Somewhere, on a boat, maritime heartthrob Shane Falco (Reeves) surveys a harbor. After deciding that the harbor has been sufficiently surveyed, Falco – sigh . . . it's going to be so hard not to do a "Rock Me, Amadeus" joke here – rides his dinghy over to a yacht and then he dives underneath, perhaps to plant a bomb! Cheatum would be proud. Once underneath the boat, Falco eschews an incendiary device for a scraper, which he uses to scrape barnacles from the hull. Ah, the glamorous life of a maritime heartthrob! After finishing the job, Falco spies a metal football sitting on the bottom of the harbor, and he finds that it has his name on it. Literally has his name on it. Not figuratively. Somehow, Falco violates the laws of fluid physics when he throws a pass underwater for no apparent reason.

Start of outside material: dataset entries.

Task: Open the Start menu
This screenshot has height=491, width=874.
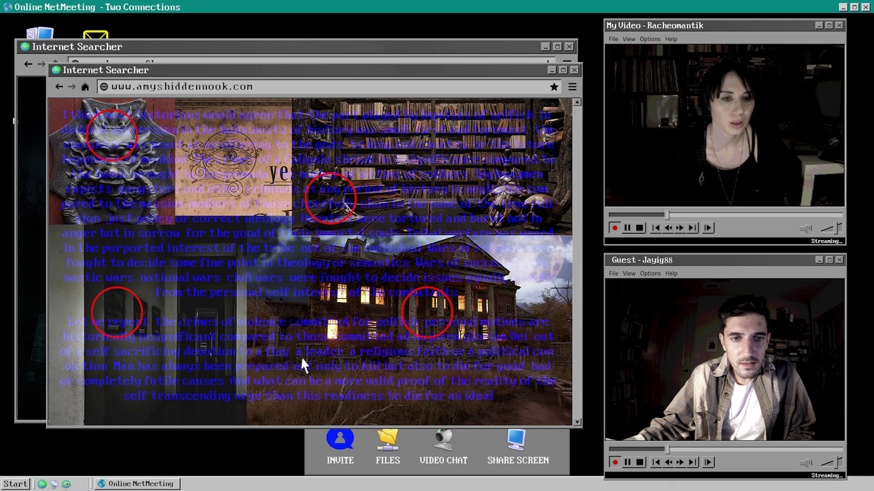Action: [15, 484]
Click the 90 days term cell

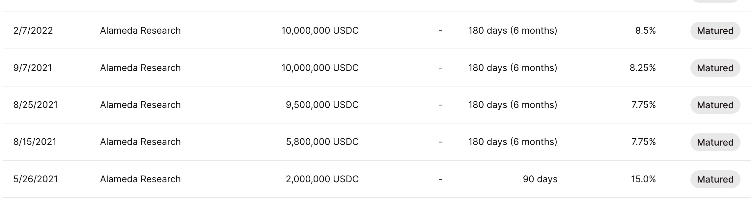pyautogui.click(x=540, y=179)
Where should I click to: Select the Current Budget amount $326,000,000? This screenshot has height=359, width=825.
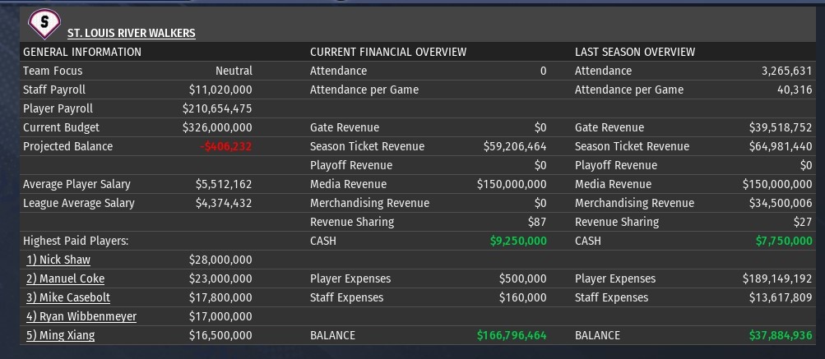tap(217, 127)
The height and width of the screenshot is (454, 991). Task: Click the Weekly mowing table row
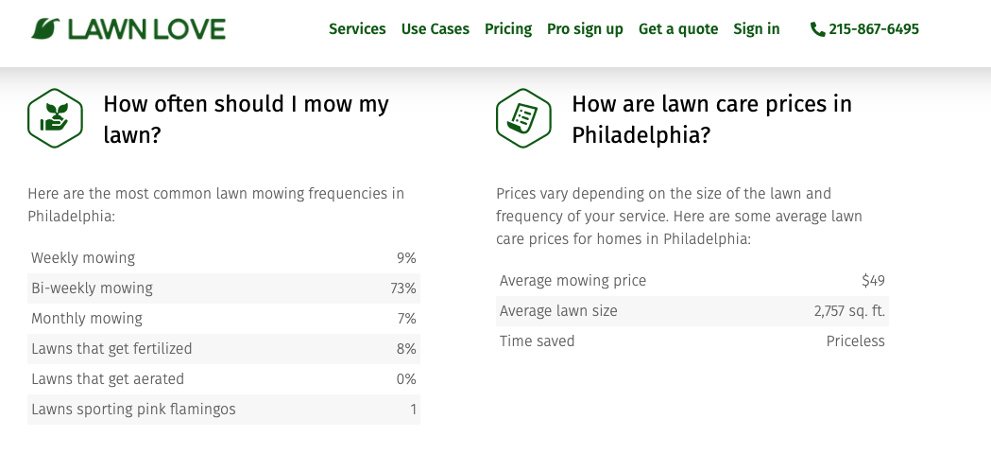[x=223, y=258]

Meanwhile, at a football game featuring the hometown Washington Redskins Sentinels, owner Jack Warden whines about his players being wimps while Pat Summerall talks about an impending football strike beginning the next day. Dum-dum-DUM! After the game, with the strike now in effect, Jack Warden meets with haggard old coach Jimmy McGinty (Hackman) and they take a ride around the empty stadium, in a shot that is probably far more profound than it has any need to be. Jack Warden, being a cagey owner – as if there is any other kind, proposes that McGinty come on as replacement coach because he and the other owners are going to field replacement players . . . dirty SCABS! Evidently professional sports has nothing on the drama of labor relations. McGinty, being a player's coach . . . which is one of those sports terms of which I'm never quite sure just what the alternative is, is reluctant to take Jack Warden's offer, but he elects to do so after yelling to no one in particular in the empty stadium. At least it's evident why Jimmy McGinty wasn't coaching: he's crazy!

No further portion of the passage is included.